Source records Start Marker
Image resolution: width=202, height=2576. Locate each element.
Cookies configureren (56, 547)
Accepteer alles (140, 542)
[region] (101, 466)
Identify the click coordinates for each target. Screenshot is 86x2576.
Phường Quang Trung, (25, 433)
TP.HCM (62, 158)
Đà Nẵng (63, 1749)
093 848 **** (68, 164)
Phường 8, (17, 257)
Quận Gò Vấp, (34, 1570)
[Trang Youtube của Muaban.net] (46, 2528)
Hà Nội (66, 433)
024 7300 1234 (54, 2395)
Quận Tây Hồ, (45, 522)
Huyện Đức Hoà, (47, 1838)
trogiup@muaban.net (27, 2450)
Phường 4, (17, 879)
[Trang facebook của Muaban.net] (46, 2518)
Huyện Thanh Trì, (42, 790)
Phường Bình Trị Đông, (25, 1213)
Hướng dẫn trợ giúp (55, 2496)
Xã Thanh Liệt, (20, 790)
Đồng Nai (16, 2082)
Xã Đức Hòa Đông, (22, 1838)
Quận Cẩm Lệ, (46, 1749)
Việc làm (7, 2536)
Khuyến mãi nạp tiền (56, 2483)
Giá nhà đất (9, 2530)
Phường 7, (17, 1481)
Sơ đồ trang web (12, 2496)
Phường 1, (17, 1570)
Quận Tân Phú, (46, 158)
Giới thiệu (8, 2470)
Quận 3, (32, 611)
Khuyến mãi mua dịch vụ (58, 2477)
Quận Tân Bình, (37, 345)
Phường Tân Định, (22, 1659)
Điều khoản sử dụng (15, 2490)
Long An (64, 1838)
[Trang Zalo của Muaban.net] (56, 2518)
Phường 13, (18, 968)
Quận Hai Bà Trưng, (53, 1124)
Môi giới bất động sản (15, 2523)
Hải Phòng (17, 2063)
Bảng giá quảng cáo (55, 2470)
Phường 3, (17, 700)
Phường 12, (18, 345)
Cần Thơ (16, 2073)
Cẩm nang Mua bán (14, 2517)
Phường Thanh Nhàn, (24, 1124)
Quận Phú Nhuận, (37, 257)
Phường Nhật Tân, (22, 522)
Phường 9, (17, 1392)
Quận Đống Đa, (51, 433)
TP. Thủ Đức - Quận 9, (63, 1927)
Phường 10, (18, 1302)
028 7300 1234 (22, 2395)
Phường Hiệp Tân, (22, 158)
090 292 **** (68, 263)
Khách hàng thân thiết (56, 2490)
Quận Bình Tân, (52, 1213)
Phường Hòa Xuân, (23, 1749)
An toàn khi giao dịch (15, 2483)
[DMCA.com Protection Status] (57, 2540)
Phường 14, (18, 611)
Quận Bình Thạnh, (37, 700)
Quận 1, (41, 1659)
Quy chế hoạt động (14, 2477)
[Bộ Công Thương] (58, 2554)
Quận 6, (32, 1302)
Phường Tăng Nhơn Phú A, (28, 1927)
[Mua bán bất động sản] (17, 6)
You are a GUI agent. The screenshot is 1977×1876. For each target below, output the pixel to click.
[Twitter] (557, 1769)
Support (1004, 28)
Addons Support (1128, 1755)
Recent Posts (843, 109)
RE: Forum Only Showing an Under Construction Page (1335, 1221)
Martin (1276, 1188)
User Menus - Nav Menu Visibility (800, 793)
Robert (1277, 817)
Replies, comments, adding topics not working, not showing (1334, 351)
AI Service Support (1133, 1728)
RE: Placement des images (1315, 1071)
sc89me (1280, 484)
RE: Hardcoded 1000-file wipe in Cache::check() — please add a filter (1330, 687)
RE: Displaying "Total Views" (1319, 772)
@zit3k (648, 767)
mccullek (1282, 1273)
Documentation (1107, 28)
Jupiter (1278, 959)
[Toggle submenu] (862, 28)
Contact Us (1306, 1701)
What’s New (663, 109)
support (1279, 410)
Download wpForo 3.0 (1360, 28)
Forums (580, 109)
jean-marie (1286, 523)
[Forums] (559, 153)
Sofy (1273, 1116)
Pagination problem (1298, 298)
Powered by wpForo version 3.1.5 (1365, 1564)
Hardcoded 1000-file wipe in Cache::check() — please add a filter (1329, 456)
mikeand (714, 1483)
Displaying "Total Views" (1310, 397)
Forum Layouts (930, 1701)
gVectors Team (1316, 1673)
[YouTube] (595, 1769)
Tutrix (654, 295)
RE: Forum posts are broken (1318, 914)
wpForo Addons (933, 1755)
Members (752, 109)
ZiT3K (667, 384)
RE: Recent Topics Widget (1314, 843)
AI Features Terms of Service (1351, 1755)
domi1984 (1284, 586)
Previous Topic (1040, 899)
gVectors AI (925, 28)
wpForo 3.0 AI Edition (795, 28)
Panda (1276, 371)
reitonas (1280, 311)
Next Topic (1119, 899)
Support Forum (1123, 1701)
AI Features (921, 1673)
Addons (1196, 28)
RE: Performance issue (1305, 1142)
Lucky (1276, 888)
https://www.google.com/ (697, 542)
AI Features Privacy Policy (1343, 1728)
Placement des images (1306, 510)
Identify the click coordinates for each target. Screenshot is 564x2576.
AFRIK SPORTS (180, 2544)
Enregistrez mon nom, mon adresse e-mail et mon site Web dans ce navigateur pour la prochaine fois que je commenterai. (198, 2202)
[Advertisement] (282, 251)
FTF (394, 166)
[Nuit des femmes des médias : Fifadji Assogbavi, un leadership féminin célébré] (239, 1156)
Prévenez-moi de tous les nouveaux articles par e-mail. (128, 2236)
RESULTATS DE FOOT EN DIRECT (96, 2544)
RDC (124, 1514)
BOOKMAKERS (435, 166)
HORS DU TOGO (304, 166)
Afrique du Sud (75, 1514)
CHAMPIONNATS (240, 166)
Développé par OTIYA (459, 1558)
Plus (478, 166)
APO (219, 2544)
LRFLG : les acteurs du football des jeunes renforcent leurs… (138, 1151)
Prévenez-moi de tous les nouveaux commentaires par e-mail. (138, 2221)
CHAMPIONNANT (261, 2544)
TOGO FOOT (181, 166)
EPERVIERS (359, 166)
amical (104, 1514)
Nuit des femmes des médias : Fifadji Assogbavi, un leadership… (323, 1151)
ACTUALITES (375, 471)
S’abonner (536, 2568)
Source records End Marker
● **Exercise instructions**
Working from the data above, extract solely the lines from the one containing "Phường Nhật Tân, (22, 522)" through the one containing "Quận Bình Tân, (52, 1213)", exactly as they appear, both included.

● **Response to this exercise**
Phường Nhật Tân, (22, 522)
Phường 9, (17, 1392)
Quận Đống Đa, (51, 433)
TP. Thủ Đức - Quận 9, (63, 1927)
Phường 10, (18, 1302)
028 7300 1234 (22, 2395)
Phường Hiệp Tân, (22, 158)
090 292 **** (68, 263)
Khách hàng thân thiết (56, 2490)
Quận Bình Tân, (52, 1213)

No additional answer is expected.